Overview of the (a) Experimental Trials and (b) Experimental Design. a In the acquisition task, the participant (agency condition) or computer (nonagency condition) chose between one, two, or four Swahili translations. An acquisition trial is illustrated from the “2 options, rewarded choice” cell in the experimental design, and the participant/computer chose ‘nyota’ as the translation for ‘wolf’. Hence the word pair to encode was ‘wolf = nyota’. If the participant/computer would alternatively have chosen ‘mfupa’, the feedback would again (by design) have been positive, but in this case, the word pair to encode would have been ‘wolf = mfupa’. After the 84 acquisition trials, the recognition test was performed immediately after the filler task. b The 2 (agency/nonagency) × 2 (obtained reward) × 3 (number of options) experimental design, including the number of trials and associated RPE. RPEs were calculated by subtracting the probability of reward from the obtained reward

Design

For each participant, agency was manipulated by randomly assigning half of the trials (N = 42) to the agency condition and the other half of the trials (N = 42) to the nonagency condition (see Fig. 1b).

RPE magnitudes were parametrically modulated by a priori determining the number of options (one, two, or four options) as well as the reward (reward/no reward) on each trial. By doing so, an RPE for each cell of the design could be computed (see Fig. 1b). Note that by predetermining reward feedback at each trial, participants did not necessarily learn the real Swahili translations of the Dutch words. For example, if a trial was rewarded, participants received positive feedback irrespective of their choice (but this choice then became their to-be-learned translation of the Dutch word). Participants were debriefed about this manipulation afterward. For rewarded trials, reward outcome was equal to one, whereas reward outcome was equal to zero for unrewarded trials. Reward probability was determined by the number of eligible options (one, two, or four options). RPEs were obtained by subtracting reward probability (which in this case equals reward prediction) from reward outcome.
***
▸ Required work
• a. From the word-learning experiment excerpt, write out the stretch from "For each participant, agency" through "condition (see Fig. 1b).".
• b. Answer these questions from the word-learning experiment excerpt:
(i) How many acquisition trials were there?
(ii) How many trials per participant were assigned to the agency condition?
(iii) What value did the reward outcome take on unrewarded trials?
• c. List the factors of the experimental design as the word-learning experiment excerpt names them.
***
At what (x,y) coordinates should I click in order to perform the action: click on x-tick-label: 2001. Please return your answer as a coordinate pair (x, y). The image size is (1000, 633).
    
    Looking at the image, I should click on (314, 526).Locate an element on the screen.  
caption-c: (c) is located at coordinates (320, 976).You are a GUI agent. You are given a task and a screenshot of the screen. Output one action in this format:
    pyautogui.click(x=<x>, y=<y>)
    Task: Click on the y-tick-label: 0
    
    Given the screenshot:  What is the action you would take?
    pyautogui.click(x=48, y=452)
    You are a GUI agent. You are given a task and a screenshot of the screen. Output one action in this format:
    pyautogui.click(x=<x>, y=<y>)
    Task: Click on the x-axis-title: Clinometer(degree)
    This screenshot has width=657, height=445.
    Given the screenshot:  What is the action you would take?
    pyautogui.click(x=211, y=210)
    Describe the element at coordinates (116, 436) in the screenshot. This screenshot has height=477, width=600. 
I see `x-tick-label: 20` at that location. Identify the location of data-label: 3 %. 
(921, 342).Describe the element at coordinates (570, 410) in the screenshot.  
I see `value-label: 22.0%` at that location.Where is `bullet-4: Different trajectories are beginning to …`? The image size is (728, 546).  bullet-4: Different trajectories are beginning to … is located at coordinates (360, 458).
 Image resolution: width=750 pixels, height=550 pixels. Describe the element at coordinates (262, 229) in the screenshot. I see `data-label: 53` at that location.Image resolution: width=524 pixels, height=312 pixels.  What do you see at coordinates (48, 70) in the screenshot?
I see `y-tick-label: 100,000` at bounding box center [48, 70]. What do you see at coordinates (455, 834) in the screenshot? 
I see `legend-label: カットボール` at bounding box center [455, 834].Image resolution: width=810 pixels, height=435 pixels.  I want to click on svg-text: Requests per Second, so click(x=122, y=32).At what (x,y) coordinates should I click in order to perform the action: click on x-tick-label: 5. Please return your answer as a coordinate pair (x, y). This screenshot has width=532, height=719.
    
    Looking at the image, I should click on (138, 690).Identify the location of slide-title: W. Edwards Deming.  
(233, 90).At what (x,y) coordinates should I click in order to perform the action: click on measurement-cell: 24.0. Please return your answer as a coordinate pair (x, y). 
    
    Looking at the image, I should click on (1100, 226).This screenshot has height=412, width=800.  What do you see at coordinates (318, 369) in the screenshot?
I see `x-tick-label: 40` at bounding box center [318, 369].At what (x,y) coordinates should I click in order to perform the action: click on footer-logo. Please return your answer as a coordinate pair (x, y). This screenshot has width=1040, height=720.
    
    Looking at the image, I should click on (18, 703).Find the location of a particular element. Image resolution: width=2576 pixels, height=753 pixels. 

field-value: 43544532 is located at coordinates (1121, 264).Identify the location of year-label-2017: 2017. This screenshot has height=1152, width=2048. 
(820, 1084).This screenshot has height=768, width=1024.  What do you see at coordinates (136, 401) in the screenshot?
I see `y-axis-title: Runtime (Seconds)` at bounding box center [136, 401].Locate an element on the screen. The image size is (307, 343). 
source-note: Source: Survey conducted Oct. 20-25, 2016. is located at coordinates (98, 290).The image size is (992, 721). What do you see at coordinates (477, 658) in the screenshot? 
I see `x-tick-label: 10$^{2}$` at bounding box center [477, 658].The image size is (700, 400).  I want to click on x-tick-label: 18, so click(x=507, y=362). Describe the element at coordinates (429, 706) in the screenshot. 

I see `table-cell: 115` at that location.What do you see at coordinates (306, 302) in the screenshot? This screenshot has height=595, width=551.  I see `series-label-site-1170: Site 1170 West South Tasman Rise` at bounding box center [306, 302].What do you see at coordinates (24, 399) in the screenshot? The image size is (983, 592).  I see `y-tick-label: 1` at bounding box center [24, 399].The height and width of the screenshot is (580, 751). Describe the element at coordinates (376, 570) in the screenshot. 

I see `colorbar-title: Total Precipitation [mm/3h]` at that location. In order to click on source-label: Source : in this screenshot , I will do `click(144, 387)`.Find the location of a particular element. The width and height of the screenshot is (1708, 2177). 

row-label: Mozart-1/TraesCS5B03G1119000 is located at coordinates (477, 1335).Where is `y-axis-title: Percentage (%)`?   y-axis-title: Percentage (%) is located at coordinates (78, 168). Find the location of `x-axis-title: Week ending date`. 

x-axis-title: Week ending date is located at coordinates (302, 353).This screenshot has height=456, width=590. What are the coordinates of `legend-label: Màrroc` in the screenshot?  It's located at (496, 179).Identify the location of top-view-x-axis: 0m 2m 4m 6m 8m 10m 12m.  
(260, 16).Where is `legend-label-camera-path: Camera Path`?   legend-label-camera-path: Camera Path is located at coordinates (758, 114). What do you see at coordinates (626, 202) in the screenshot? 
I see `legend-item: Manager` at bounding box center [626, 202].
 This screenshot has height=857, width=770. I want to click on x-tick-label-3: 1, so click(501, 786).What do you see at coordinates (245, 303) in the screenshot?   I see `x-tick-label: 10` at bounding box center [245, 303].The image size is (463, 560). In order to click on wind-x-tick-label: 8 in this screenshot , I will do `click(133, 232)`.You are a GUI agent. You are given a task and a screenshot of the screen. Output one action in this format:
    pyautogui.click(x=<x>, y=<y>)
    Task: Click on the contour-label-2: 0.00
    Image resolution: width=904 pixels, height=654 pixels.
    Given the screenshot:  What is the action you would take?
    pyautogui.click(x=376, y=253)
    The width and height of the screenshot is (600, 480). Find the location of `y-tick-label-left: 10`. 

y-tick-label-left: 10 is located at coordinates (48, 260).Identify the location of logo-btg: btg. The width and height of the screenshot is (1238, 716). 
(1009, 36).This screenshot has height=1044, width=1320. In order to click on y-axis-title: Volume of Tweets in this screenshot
***
▸ Numbered responses
• a.
For each participant, agency was manipulated by randomly assigning half of the trials (N = 42) to the agency condition and the other half of the trials (N = 42) to the nonagency condition (see Fig. 1b).

• b.
(i) 84
(ii) 42
(iii) Zero

• c.
- Agency (agency/nonagency)
- Obtained reward
- Number of options